(Saved data entries)
►

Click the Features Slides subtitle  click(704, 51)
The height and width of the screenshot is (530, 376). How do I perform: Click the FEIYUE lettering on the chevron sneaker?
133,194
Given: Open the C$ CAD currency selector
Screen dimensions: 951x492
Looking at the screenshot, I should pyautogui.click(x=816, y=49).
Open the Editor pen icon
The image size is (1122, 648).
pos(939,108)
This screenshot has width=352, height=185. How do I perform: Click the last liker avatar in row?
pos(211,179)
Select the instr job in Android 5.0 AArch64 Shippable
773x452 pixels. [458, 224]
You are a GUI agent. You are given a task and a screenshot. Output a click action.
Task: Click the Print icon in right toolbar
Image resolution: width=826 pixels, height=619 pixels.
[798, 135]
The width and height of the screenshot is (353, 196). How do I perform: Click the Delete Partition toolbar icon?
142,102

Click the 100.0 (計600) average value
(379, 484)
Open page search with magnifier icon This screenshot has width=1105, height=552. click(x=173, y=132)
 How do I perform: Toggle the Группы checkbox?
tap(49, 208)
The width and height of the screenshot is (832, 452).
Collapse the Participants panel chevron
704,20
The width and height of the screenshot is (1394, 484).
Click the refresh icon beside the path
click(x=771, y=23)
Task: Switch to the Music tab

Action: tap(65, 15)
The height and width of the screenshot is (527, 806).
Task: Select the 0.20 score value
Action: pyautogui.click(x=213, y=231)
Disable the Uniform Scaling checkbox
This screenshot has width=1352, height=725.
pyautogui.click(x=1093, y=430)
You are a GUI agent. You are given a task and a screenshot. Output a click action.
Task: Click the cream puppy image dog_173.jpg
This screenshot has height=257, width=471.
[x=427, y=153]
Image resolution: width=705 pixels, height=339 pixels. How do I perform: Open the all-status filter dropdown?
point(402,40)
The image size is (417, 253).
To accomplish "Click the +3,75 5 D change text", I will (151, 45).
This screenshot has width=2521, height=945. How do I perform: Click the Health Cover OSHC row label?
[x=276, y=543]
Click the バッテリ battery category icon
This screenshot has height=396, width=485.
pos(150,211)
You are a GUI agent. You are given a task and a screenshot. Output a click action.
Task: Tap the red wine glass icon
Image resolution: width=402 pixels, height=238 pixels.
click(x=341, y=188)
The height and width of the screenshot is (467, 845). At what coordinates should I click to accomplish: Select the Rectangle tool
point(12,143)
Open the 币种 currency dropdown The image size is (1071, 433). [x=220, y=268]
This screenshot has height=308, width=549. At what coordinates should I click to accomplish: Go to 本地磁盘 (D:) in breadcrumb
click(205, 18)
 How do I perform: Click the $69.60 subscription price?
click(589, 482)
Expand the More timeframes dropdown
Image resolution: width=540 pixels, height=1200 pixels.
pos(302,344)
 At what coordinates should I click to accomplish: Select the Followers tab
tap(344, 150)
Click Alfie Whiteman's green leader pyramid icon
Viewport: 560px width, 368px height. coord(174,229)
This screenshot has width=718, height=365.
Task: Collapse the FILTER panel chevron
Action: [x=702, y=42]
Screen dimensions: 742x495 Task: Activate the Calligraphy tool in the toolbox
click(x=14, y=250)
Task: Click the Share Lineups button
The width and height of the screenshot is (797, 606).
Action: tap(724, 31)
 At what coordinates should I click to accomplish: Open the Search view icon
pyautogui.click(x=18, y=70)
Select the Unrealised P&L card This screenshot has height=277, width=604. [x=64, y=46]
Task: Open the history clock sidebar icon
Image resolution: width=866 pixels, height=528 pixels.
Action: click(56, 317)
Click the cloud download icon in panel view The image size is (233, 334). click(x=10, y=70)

◄

** About this exercise **
Please return all of the entries shown above, exactly as they stand.

** Solution below **
Click the Features Slides subtitle  click(704, 51)
The height and width of the screenshot is (530, 376). How do I perform: Click the FEIYUE lettering on the chevron sneaker?
133,194
Given: Open the C$ CAD currency selector
Screen dimensions: 951x492
Looking at the screenshot, I should pyautogui.click(x=816, y=49).
Open the Editor pen icon
The image size is (1122, 648).
pos(939,108)
This screenshot has width=352, height=185. How do I perform: Click the last liker avatar in row?
pos(211,179)
Select the instr job in Android 5.0 AArch64 Shippable
773x452 pixels. [458, 224]
You are a GUI agent. You are given a task and a screenshot. Output a click action.
Task: Click the Print icon in right toolbar
Image resolution: width=826 pixels, height=619 pixels.
[798, 135]
The width and height of the screenshot is (353, 196). How do I perform: Click the Delete Partition toolbar icon?
142,102

Click the 100.0 (計600) average value
(379, 484)
Open page search with magnifier icon This screenshot has width=1105, height=552. click(x=173, y=132)
 How do I perform: Toggle the Группы checkbox?
tap(49, 208)
The width and height of the screenshot is (832, 452).
Collapse the Participants panel chevron
704,20
The width and height of the screenshot is (1394, 484).
Click the refresh icon beside the path
click(x=771, y=23)
Task: Switch to the Music tab

Action: tap(65, 15)
The height and width of the screenshot is (527, 806).
Task: Select the 0.20 score value
Action: pyautogui.click(x=213, y=231)
Disable the Uniform Scaling checkbox
This screenshot has width=1352, height=725.
pyautogui.click(x=1093, y=430)
You are a GUI agent. You are given a task and a screenshot. Output a click action.
Task: Click the cream puppy image dog_173.jpg
This screenshot has height=257, width=471.
[x=427, y=153]
Image resolution: width=705 pixels, height=339 pixels. How do I perform: Open the all-status filter dropdown?
point(402,40)
The image size is (417, 253).
To accomplish "Click the +3,75 5 D change text", I will (151, 45).
This screenshot has width=2521, height=945. How do I perform: Click the Health Cover OSHC row label?
[x=276, y=543]
Click the バッテリ battery category icon
This screenshot has height=396, width=485.
pos(150,211)
You are a GUI agent. You are given a task and a screenshot. Output a click action.
Task: Tap the red wine glass icon
Image resolution: width=402 pixels, height=238 pixels.
click(x=341, y=188)
The height and width of the screenshot is (467, 845). At what coordinates should I click to accomplish: Select the Rectangle tool
point(12,143)
Open the 币种 currency dropdown The image size is (1071, 433). [x=220, y=268]
This screenshot has height=308, width=549. At what coordinates should I click to accomplish: Go to 本地磁盘 (D:) in breadcrumb
click(205, 18)
 How do I perform: Click the $69.60 subscription price?
click(589, 482)
Expand the More timeframes dropdown
Image resolution: width=540 pixels, height=1200 pixels.
pos(302,344)
 At what coordinates should I click to accomplish: Select the Followers tab
tap(344, 150)
Click Alfie Whiteman's green leader pyramid icon
Viewport: 560px width, 368px height. coord(174,229)
This screenshot has width=718, height=365.
Task: Collapse the FILTER panel chevron
Action: [x=702, y=42]
Screen dimensions: 742x495 Task: Activate the Calligraphy tool in the toolbox
click(x=14, y=250)
Task: Click the Share Lineups button
The width and height of the screenshot is (797, 606).
Action: tap(724, 31)
 At what coordinates should I click to accomplish: Open the Search view icon
pyautogui.click(x=18, y=70)
Select the Unrealised P&L card This screenshot has height=277, width=604. [x=64, y=46]
Task: Open the history clock sidebar icon
Image resolution: width=866 pixels, height=528 pixels.
Action: click(56, 317)
Click the cloud download icon in panel view The image size is (233, 334). click(x=10, y=70)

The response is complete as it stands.